OBJECTIVE
Recast everything from the line containing "The image size is (1280, 720)." down to the line containing "coord(1221,118)" as a numbered list, leaving out blank lines. Include both of those lines and nothing beyond them.

SUPPLIED RECORDS

************

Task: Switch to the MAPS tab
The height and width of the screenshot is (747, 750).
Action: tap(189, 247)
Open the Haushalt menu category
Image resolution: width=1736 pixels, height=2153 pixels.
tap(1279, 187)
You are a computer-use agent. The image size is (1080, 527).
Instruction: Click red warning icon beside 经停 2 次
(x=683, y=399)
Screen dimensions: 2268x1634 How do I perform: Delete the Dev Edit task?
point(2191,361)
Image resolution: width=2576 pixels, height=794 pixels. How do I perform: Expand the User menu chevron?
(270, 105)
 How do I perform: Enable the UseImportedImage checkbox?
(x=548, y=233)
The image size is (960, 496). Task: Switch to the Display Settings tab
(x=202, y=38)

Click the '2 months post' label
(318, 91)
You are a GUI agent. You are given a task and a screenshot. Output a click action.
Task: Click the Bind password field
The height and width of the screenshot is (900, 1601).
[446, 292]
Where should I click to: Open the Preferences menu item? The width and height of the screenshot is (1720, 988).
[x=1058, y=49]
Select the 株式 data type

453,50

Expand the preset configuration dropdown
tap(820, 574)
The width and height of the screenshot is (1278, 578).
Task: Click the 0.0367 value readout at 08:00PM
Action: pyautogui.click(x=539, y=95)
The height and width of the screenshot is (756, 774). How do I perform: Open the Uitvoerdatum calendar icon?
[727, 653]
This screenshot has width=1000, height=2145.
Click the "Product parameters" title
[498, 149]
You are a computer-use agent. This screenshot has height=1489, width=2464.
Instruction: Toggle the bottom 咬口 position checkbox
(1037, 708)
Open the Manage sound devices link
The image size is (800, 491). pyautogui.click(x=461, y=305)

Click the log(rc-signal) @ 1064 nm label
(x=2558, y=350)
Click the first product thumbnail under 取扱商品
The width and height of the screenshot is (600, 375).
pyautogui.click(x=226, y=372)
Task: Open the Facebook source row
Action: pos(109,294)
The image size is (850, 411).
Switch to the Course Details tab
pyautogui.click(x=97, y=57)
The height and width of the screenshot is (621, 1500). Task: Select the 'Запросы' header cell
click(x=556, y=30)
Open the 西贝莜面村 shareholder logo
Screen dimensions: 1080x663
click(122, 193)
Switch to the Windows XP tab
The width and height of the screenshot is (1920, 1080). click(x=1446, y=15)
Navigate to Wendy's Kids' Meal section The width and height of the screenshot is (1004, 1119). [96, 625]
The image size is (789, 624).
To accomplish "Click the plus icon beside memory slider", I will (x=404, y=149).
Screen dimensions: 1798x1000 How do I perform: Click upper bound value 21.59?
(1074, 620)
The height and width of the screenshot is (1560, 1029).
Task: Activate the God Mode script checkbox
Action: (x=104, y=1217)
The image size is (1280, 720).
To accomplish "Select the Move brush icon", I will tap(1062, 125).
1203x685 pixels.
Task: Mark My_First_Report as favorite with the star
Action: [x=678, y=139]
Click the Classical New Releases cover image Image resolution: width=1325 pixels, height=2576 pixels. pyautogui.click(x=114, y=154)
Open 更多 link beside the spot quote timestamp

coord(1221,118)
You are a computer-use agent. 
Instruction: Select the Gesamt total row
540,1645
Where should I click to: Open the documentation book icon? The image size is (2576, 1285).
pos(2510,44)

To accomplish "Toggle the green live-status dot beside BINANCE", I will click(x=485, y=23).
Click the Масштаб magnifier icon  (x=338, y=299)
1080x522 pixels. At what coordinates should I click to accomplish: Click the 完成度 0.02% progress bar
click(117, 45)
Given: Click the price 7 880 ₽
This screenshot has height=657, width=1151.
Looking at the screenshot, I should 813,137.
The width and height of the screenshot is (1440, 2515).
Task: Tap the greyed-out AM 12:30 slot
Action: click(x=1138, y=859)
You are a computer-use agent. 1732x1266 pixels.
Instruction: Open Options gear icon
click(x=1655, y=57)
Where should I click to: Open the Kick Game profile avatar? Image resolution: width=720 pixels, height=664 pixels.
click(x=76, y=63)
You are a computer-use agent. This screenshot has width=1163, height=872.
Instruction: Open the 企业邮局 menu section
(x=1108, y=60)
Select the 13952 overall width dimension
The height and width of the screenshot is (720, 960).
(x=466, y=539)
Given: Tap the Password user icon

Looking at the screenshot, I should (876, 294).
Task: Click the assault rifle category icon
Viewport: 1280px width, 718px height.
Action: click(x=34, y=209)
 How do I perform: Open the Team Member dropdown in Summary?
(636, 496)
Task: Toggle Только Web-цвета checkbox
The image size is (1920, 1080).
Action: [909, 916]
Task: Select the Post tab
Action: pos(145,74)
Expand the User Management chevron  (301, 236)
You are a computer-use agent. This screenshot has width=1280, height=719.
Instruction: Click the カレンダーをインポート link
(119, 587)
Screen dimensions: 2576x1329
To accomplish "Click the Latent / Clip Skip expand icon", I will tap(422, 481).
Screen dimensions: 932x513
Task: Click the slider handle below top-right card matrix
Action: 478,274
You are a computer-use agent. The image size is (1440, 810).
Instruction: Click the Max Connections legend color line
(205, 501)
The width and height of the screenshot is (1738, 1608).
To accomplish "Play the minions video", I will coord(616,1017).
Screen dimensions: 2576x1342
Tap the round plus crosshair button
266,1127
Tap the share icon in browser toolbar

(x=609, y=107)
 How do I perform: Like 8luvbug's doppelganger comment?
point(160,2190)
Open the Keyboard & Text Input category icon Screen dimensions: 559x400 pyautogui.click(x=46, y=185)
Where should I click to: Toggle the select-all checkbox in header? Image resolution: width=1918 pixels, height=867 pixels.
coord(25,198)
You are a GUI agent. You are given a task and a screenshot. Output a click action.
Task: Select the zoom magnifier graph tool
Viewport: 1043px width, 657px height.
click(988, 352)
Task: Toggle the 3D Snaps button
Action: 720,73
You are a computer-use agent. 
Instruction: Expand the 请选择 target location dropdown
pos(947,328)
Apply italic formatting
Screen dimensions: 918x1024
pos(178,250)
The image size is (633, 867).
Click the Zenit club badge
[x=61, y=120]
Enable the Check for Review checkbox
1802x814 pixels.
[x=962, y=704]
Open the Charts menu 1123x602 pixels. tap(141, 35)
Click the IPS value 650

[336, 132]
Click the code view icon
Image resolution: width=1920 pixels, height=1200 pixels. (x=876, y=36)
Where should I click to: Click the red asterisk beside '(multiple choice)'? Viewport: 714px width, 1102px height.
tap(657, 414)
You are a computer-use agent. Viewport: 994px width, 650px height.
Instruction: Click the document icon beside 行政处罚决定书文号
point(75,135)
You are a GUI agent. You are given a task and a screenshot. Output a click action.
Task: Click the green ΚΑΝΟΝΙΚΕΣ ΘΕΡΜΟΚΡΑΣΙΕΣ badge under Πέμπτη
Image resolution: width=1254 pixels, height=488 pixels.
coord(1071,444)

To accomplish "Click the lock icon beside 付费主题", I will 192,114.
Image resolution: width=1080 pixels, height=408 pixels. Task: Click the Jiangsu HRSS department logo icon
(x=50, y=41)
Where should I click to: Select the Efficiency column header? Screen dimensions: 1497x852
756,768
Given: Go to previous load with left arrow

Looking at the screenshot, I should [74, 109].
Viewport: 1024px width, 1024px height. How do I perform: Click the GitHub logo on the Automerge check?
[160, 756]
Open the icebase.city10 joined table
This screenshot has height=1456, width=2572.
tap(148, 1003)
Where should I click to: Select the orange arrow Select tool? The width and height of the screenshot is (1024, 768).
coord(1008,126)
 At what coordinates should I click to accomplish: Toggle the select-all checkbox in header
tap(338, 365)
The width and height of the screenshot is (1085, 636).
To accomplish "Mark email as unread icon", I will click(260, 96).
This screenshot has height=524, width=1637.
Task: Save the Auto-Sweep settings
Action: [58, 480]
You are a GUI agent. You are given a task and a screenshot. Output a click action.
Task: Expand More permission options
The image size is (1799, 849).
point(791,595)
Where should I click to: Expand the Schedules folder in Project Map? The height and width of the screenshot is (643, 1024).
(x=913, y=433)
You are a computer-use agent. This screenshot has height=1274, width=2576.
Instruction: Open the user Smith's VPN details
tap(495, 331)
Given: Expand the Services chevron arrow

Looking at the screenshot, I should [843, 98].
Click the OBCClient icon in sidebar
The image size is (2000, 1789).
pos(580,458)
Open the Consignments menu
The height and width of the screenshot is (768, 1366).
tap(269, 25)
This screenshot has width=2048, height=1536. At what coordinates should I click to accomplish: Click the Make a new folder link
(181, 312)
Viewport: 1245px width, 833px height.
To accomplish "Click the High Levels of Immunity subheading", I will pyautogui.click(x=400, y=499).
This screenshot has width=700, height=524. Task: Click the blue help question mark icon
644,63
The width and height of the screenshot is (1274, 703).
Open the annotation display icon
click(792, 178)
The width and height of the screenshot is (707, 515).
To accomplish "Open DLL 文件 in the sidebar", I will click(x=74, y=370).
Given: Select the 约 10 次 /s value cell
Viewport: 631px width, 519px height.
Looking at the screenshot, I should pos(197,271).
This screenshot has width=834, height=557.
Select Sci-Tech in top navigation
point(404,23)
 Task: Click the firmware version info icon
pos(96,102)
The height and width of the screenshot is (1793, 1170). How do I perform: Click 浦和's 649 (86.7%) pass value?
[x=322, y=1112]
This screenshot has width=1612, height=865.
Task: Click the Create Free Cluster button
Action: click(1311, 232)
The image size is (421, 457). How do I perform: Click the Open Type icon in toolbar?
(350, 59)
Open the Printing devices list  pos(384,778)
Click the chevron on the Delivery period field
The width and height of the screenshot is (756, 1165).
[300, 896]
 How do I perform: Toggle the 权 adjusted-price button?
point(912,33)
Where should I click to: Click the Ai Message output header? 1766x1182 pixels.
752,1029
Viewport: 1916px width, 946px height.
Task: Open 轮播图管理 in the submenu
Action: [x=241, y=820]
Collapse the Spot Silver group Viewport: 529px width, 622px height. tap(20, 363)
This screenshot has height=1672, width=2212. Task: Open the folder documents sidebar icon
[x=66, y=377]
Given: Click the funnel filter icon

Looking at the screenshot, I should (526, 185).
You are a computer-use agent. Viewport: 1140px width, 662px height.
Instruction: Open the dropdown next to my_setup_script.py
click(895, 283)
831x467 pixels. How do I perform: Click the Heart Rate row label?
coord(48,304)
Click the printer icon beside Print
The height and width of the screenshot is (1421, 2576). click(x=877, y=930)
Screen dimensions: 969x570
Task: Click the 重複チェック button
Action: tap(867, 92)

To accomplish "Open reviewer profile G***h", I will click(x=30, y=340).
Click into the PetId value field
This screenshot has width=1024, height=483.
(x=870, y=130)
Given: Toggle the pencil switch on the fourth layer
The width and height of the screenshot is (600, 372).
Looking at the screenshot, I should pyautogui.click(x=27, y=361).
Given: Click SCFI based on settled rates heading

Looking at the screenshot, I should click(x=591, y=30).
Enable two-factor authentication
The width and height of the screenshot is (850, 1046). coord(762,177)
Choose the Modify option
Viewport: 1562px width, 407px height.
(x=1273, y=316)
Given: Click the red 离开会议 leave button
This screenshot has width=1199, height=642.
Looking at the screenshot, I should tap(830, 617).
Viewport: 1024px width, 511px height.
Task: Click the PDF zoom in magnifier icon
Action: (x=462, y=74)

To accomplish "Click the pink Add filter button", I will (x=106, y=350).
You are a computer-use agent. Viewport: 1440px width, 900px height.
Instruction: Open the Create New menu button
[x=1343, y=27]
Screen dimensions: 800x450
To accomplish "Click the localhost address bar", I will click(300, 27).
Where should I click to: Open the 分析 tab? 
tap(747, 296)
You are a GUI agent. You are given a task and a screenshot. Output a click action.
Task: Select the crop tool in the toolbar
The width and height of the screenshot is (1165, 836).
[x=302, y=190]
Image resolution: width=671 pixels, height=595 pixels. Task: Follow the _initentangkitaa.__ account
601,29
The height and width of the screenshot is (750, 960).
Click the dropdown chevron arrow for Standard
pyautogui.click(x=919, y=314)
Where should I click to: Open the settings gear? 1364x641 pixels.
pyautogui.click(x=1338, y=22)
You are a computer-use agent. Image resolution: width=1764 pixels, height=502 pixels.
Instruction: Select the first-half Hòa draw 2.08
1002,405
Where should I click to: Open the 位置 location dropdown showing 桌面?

************

TASK ANSWER
1. The image size is (1280, 720).
2. To accomplish "Select the Move brush icon", I will tap(1062, 125).
3. 1203x685 pixels.
4. Task: Mark My_First_Report as favorite with the star
5. Action: [x=678, y=139]
6. Click the Classical New Releases cover image Image resolution: width=1325 pixels, height=2576 pixels. pyautogui.click(x=114, y=154)
7. Open 更多 link beside the spot quote timestamp
8. coord(1221,118)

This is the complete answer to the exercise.